Mais les ans ont passé, lentement, lentement.
Il comprend aujourd’hui que ce n’est pas possible ;
Il partage le lit d’une femme insensible,
Et tous les deux ils ont froid au cœur, froid aux pieds.
– Ah ! les rêves aussi durement expiés
Allument à la longue un désespoir qui couve !
Cet homme est fatigué de l’existence. Il trouve,
– Où de pareils dégoûts vont-ils donc se nicher –
La colle et le fromage ignobles à toucher.
Il hait le vent coulis qui souffle de la rue,
Il ne peut plus sentir l’odeur de la morue,
Et ses doigts crevassés, maudissant leur destin,
Ont trop froid au contact des entonnoirs d’étain !
Pourtant il brille encore un rayon dans cette ombre.
Derrière son comptoir, seul, debout, le cœur sombre,
Quand il casse du sucre avec férocité,
Parfois entre un enfant, un doux blondin, tenté
Par les trésors poudreux du petit étalage.
Dans la naïveté du désir et de l’âge,
Il montre d’une main le bonbon alléchant
Et de l’autre il présente un sou noir au marchand.

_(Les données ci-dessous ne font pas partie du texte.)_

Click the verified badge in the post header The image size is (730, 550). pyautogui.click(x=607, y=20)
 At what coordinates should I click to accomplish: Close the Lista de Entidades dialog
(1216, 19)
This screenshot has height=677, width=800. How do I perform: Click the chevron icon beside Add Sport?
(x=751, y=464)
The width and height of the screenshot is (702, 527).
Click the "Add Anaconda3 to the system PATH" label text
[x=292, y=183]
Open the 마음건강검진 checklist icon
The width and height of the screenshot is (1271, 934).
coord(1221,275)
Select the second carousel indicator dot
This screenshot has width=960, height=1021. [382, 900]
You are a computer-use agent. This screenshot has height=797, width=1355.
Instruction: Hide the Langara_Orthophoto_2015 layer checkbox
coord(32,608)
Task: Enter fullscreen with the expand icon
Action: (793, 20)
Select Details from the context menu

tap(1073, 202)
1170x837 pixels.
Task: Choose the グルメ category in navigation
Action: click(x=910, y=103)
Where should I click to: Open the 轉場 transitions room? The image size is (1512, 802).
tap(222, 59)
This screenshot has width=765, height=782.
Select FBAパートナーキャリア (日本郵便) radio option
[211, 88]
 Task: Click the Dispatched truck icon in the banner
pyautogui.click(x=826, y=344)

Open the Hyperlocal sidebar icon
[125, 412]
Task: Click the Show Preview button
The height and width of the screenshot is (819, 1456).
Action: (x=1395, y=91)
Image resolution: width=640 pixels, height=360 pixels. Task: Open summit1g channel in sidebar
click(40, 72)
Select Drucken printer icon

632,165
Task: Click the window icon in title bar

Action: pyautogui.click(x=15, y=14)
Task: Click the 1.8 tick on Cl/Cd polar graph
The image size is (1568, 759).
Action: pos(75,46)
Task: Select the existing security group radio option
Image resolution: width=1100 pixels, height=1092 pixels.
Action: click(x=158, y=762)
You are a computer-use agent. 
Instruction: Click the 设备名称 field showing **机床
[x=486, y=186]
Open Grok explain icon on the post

L’homme alors est heureux plus qu’on ne peut le dire
Et, tout en souriant, – s’ils voyaient ce sourire,
Les autres épiciers le prendraient pour un fou, –
Il donne le bonbon et refuse le sou.
Mais aussi, ces jours-là, sa tristesse est plus douce ;
S’il lui vient un dégoût coupable, il le repousse ;
Il rêve, il croit revoir sa mère qui partit,
Soissons, et le bon temps, quand il était petit.
Le pauvre être pardonne, il s’apaise, il oublie,
Et, lent, casse son sucre avec mélancolie.